■ DIRECTIONS
Copy out in full every line of the material that contains the word "agent".

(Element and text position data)
* begin *

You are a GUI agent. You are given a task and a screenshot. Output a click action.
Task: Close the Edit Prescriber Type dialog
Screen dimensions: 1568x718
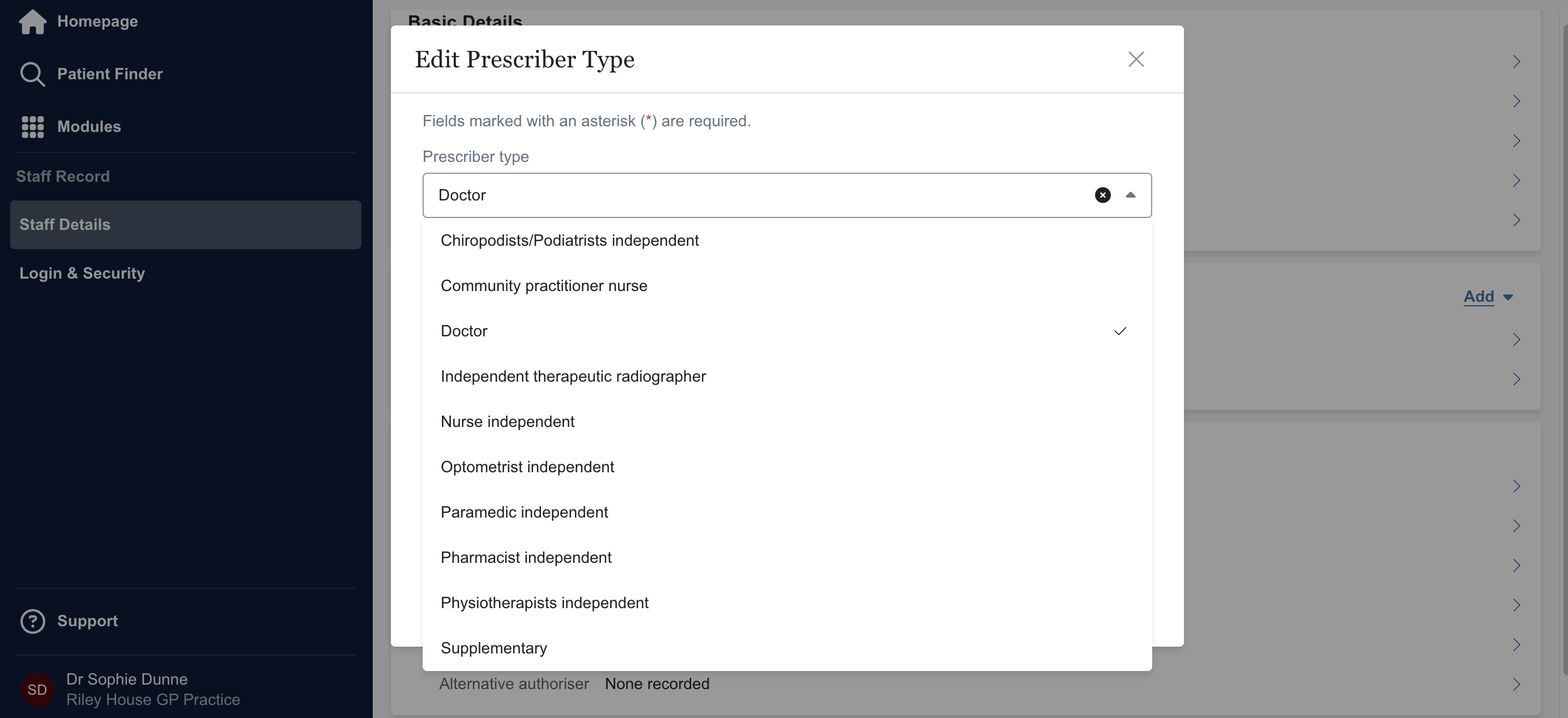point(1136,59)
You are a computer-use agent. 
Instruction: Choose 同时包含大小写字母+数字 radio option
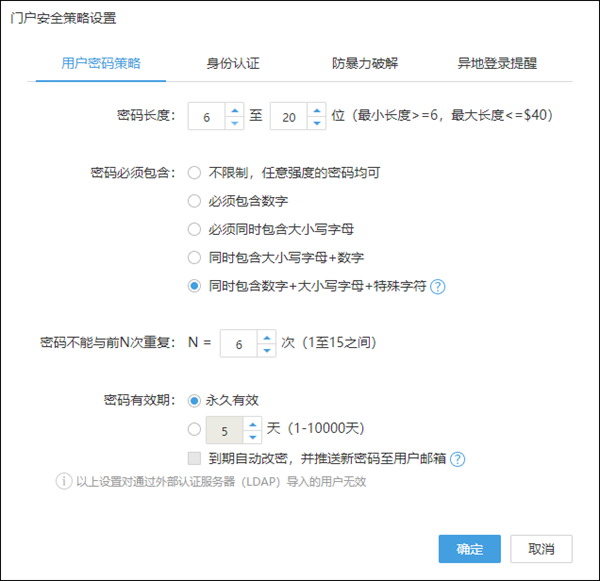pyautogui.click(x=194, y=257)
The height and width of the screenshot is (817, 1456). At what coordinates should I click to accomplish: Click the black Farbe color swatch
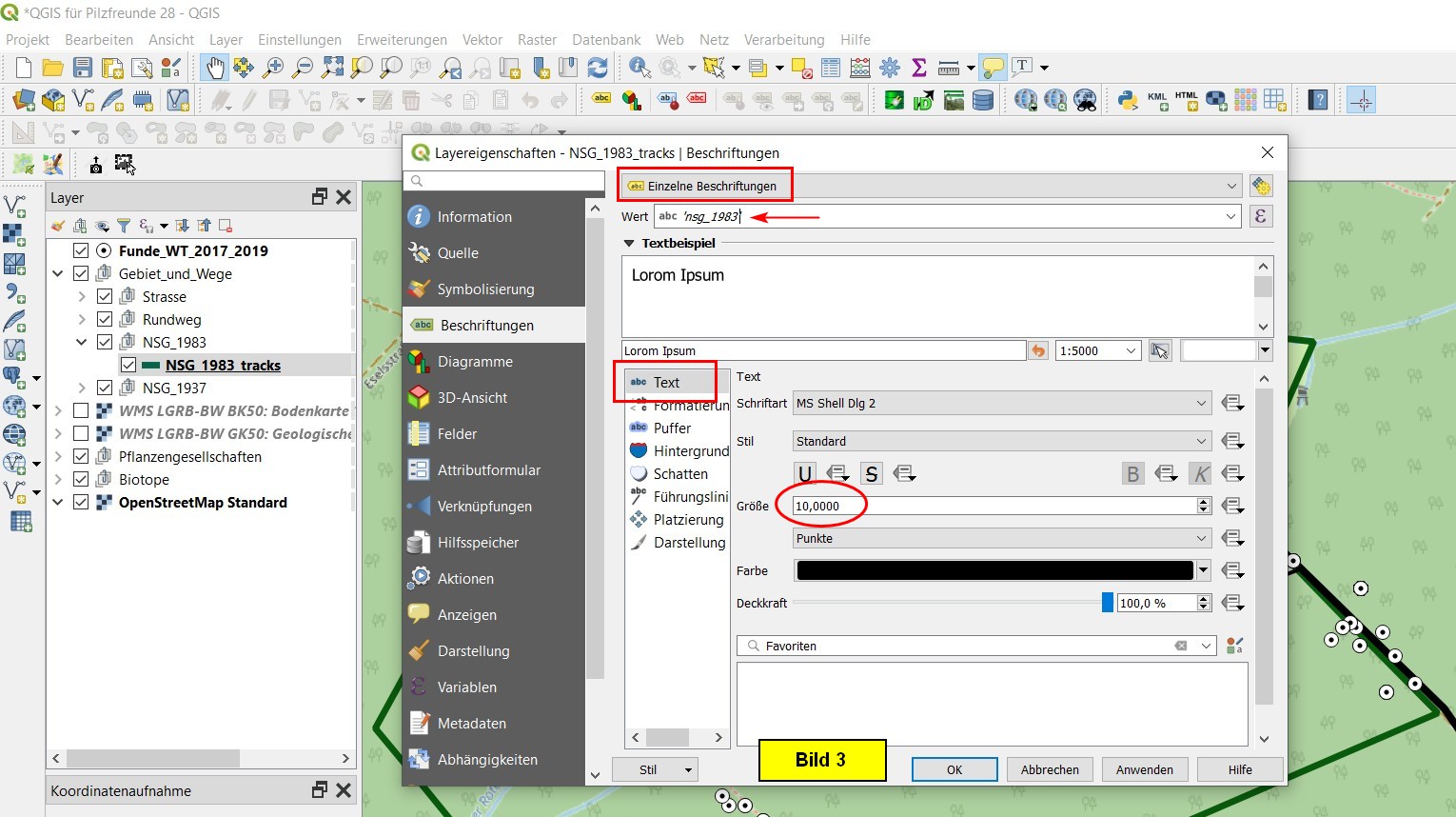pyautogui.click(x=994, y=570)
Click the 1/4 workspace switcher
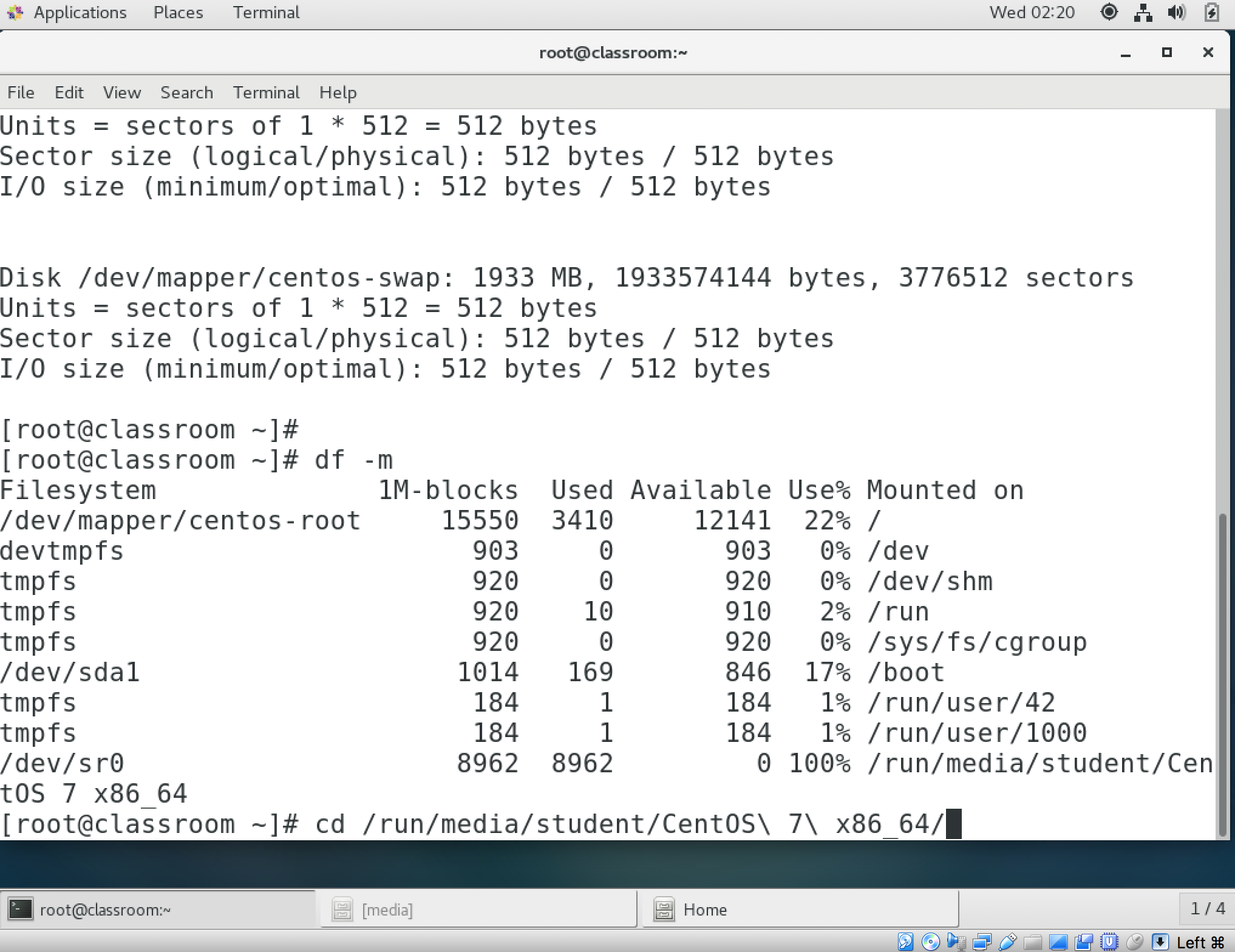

* end *

■ RESPONSE
You are a GUI agent. You are given a task and a screenshot. Output a click action.
You are a computer-use agent. 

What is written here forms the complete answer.